- _THE PROBLEM_
Copy out the data from the line that has "Where should I click to: Dismiss" through the line that has "[x=481, y=27]", swapping "print icon" for "printer icon" and leaving everything else as it is.

◇ ◇ ◇ ◇ ◇

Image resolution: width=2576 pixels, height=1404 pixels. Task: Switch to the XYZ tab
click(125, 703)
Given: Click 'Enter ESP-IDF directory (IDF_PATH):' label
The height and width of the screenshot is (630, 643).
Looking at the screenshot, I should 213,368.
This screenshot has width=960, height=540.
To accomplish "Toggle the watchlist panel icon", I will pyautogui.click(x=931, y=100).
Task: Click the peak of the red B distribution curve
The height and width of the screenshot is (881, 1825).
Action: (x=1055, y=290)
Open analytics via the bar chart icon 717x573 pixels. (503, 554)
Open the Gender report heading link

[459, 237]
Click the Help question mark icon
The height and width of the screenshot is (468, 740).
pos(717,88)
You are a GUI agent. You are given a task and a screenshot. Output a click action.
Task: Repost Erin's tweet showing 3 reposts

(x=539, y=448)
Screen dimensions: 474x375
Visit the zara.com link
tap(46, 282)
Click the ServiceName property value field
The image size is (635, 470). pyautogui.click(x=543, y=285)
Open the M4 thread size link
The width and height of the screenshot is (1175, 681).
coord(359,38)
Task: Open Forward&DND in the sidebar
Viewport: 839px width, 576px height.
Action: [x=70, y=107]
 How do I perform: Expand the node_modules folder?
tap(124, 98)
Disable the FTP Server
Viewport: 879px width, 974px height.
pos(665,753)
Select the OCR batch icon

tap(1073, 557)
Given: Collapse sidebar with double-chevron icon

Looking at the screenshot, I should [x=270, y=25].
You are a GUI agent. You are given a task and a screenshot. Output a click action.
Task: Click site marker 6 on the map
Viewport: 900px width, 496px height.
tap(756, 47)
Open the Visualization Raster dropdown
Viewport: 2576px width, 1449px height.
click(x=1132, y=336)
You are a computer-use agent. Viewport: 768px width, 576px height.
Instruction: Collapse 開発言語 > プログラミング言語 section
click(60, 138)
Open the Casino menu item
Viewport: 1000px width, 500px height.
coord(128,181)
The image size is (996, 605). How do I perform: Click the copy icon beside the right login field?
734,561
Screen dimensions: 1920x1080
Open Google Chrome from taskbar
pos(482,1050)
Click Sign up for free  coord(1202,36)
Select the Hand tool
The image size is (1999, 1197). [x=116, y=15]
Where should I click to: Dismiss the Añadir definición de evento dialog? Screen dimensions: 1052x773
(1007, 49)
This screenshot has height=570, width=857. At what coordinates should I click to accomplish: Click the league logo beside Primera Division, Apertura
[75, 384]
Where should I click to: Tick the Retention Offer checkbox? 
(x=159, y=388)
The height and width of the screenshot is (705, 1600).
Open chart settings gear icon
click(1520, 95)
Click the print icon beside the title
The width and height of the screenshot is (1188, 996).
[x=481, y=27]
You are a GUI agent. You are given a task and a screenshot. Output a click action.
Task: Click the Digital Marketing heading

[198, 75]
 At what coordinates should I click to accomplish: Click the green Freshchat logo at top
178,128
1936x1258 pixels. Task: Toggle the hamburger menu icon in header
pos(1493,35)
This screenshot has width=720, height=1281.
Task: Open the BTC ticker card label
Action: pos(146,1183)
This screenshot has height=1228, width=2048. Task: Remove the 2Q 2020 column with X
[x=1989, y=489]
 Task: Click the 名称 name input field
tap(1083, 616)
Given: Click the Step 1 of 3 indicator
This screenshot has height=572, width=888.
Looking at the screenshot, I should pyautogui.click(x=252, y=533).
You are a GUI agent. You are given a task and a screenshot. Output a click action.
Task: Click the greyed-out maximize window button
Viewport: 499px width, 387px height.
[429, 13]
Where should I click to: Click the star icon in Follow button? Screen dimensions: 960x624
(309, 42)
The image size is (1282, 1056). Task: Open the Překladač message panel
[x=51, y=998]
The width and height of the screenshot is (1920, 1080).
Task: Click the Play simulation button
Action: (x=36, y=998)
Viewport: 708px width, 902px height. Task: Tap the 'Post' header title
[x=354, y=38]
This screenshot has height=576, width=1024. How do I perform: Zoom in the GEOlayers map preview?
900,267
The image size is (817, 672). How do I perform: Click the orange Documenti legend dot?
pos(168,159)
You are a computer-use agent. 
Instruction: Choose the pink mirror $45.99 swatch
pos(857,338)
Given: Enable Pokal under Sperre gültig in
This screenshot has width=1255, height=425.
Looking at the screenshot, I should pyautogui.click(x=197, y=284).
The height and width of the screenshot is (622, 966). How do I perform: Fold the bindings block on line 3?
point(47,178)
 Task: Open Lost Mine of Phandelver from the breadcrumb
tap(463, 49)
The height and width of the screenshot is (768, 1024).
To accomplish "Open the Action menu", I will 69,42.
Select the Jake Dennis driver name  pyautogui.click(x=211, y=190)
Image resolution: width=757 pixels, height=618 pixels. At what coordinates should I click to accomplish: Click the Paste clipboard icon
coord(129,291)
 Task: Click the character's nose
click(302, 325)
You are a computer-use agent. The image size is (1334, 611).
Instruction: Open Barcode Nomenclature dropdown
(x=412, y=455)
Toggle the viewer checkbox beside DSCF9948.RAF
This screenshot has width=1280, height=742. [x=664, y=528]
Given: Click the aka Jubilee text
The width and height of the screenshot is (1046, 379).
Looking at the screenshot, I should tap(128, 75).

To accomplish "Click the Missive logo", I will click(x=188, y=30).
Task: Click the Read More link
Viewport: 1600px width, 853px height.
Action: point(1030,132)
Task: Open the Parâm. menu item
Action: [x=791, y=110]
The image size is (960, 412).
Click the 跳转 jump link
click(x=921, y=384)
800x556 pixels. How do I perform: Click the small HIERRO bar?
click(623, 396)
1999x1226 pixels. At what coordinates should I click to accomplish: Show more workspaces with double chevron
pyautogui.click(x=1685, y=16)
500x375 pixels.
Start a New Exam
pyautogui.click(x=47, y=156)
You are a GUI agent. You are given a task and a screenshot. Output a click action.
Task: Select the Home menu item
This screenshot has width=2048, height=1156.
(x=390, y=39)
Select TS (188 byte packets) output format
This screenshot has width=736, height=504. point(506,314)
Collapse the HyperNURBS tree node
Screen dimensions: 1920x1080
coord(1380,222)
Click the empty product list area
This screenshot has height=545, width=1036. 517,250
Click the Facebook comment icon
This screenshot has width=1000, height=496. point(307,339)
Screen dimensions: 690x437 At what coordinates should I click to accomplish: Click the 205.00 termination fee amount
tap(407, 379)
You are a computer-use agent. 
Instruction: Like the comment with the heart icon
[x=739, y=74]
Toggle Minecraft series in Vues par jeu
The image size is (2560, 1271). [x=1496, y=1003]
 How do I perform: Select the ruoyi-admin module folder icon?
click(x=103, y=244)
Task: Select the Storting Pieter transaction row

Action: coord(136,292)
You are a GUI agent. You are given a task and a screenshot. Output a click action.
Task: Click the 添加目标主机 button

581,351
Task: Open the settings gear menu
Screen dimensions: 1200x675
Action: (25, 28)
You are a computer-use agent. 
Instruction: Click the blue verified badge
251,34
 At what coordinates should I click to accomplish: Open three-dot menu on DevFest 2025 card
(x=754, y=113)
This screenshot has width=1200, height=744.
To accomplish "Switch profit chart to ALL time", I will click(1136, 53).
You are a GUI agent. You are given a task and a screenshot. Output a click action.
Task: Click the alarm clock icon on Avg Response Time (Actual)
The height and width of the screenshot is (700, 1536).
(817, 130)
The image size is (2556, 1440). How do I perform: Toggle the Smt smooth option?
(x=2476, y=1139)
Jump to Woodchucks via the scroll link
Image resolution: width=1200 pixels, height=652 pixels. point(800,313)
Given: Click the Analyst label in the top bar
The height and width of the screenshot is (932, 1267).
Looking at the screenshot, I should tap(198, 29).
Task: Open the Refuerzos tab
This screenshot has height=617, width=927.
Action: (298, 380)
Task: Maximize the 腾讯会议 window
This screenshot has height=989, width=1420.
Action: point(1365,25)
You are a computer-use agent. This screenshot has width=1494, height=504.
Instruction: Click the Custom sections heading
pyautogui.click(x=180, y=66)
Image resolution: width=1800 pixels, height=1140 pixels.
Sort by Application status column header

◇ ◇ ◇ ◇ ◇

- _CORRECT OUTPUT_
Where should I click to: Dismiss the Añadir definición de evento dialog? Screen dimensions: 1052x773
(1007, 49)
This screenshot has height=570, width=857. At what coordinates should I click to accomplish: Click the league logo beside Primera Division, Apertura
[75, 384]
Where should I click to: Tick the Retention Offer checkbox? 
(x=159, y=388)
The height and width of the screenshot is (705, 1600).
Open chart settings gear icon
click(1520, 95)
Click the printer icon beside the title
The width and height of the screenshot is (1188, 996).
[x=481, y=27]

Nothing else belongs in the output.